## Exercise
While you copy the lines below, skip the pictures and keep the rest exact.
Content starts
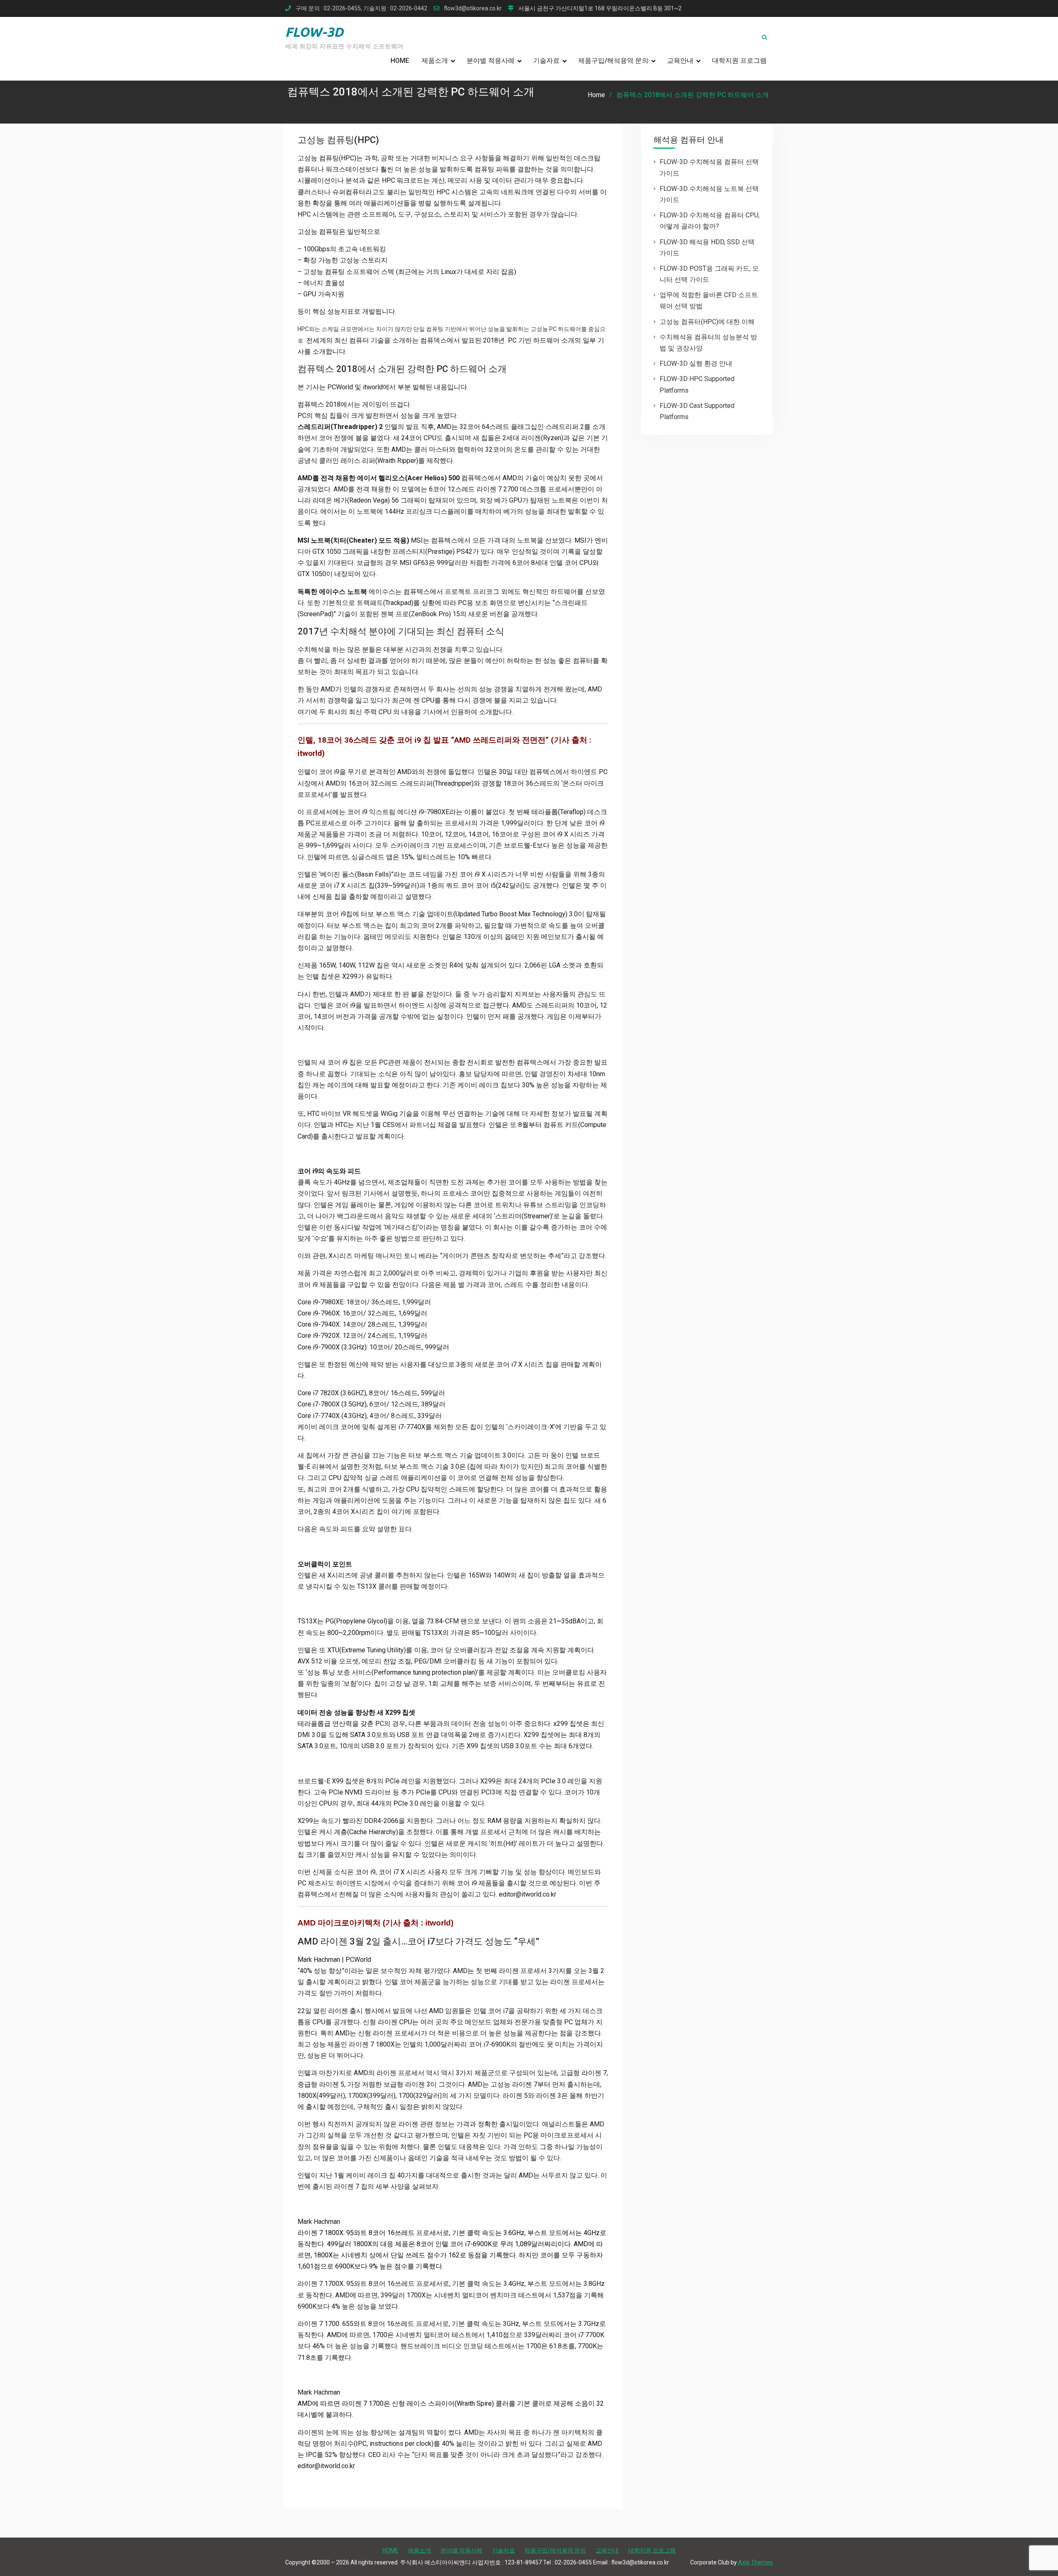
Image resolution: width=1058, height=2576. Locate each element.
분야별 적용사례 (491, 60)
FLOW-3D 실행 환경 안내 (696, 363)
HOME (400, 60)
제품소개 (435, 60)
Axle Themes (755, 2562)
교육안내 (680, 60)
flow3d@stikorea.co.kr (473, 8)
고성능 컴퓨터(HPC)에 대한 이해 (707, 322)
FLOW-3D (314, 31)
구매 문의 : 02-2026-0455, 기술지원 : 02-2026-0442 (361, 8)
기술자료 (546, 60)
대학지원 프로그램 (739, 60)
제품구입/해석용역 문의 (613, 60)
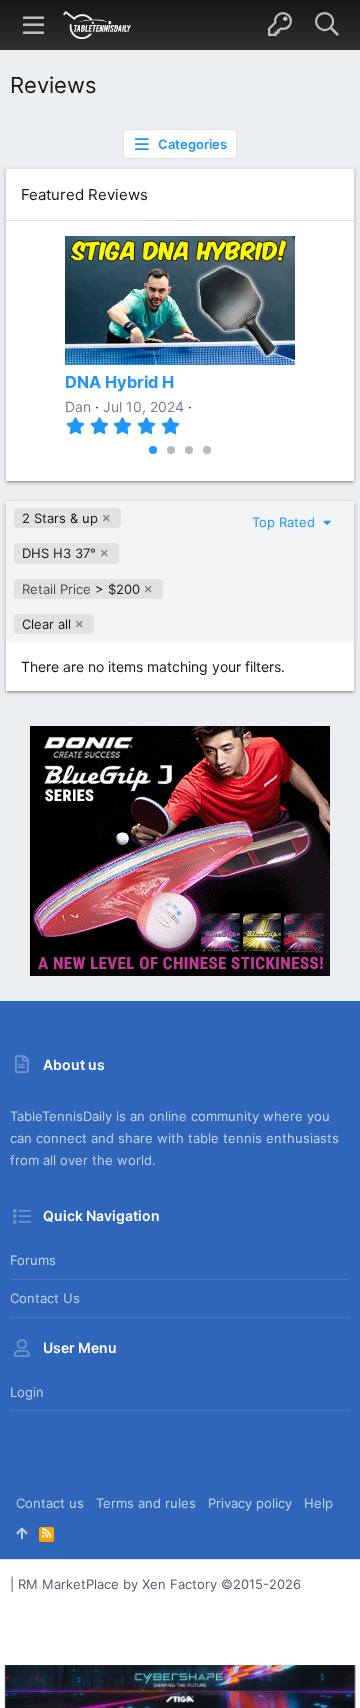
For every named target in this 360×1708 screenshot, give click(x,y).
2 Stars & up (60, 518)
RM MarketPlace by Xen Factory (159, 1584)
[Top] (21, 1533)
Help (318, 1503)
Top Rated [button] (285, 522)
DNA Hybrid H (119, 382)
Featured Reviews (84, 194)
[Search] (326, 25)
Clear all (46, 624)
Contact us (45, 1298)
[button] (34, 25)
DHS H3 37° (59, 553)
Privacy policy (250, 1503)
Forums (33, 1260)
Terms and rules (146, 1503)
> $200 (81, 589)
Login (27, 1392)
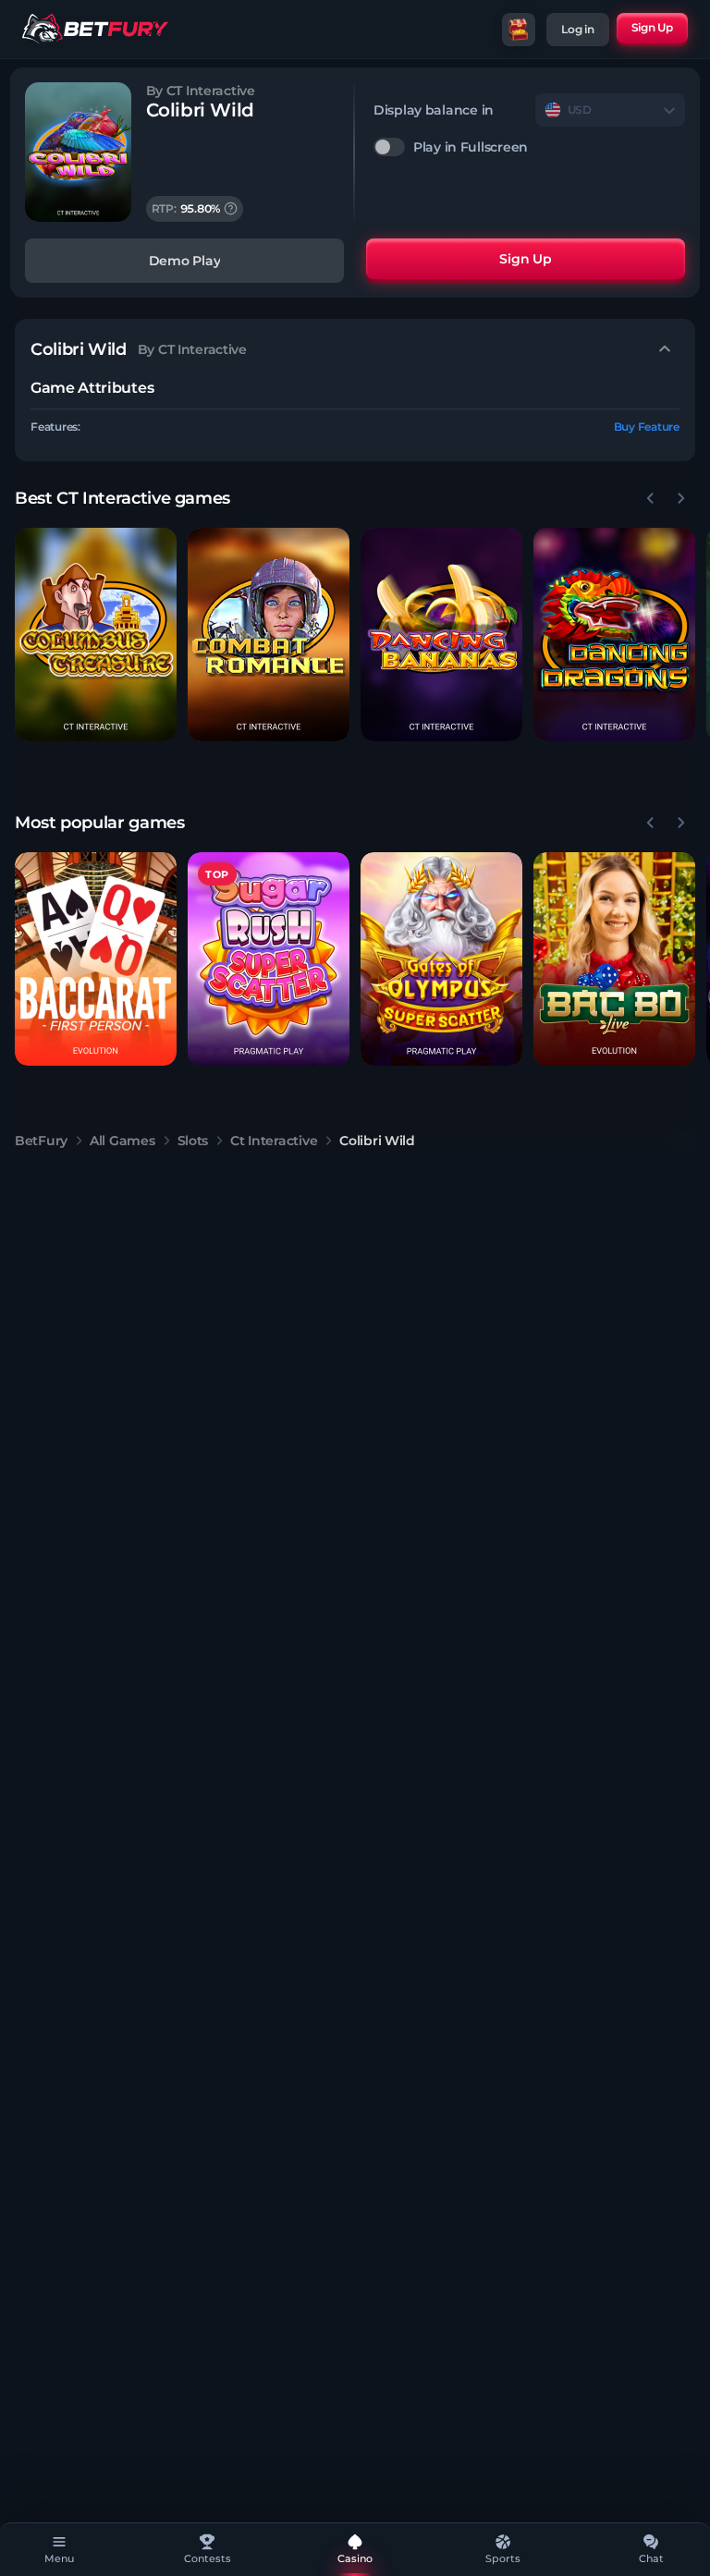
Content ends
## Solved exercise
Image resolution: width=1058, height=2576. Locate each element.
분야별 적용사례 (491, 60)
FLOW-3D 실행 환경 안내 (696, 363)
HOME (400, 60)
제품소개 (435, 60)
Axle Themes (755, 2562)
교육안내 (680, 60)
flow3d@stikorea.co.kr (473, 8)
고성능 컴퓨터(HPC)에 대한 이해 (707, 322)
FLOW-3D (314, 31)
구매 문의 : 02-2026-0455, 기술지원 : 02-2026-0442 (361, 8)
기술자료 (546, 60)
대학지원 프로그램 (739, 60)
제품구입/해석용역 문의 (613, 60)
For every named target in this 360×1708 screenshot, give click(x,y).
2 Stars & up (60, 518)
RM MarketPlace by Xen Factory (159, 1584)
[Top] (21, 1533)
Help (318, 1503)
Top Rated [button] (285, 522)
DNA Hybrid H (119, 382)
Featured Reviews (84, 194)
[Search] (326, 25)
Clear all (46, 624)
Contact us (45, 1298)
[button] (34, 25)
DHS H3 37° (59, 553)
Privacy policy (250, 1503)
Forums (33, 1260)
Terms and rules (146, 1503)
> $200 (81, 589)
Login (27, 1392)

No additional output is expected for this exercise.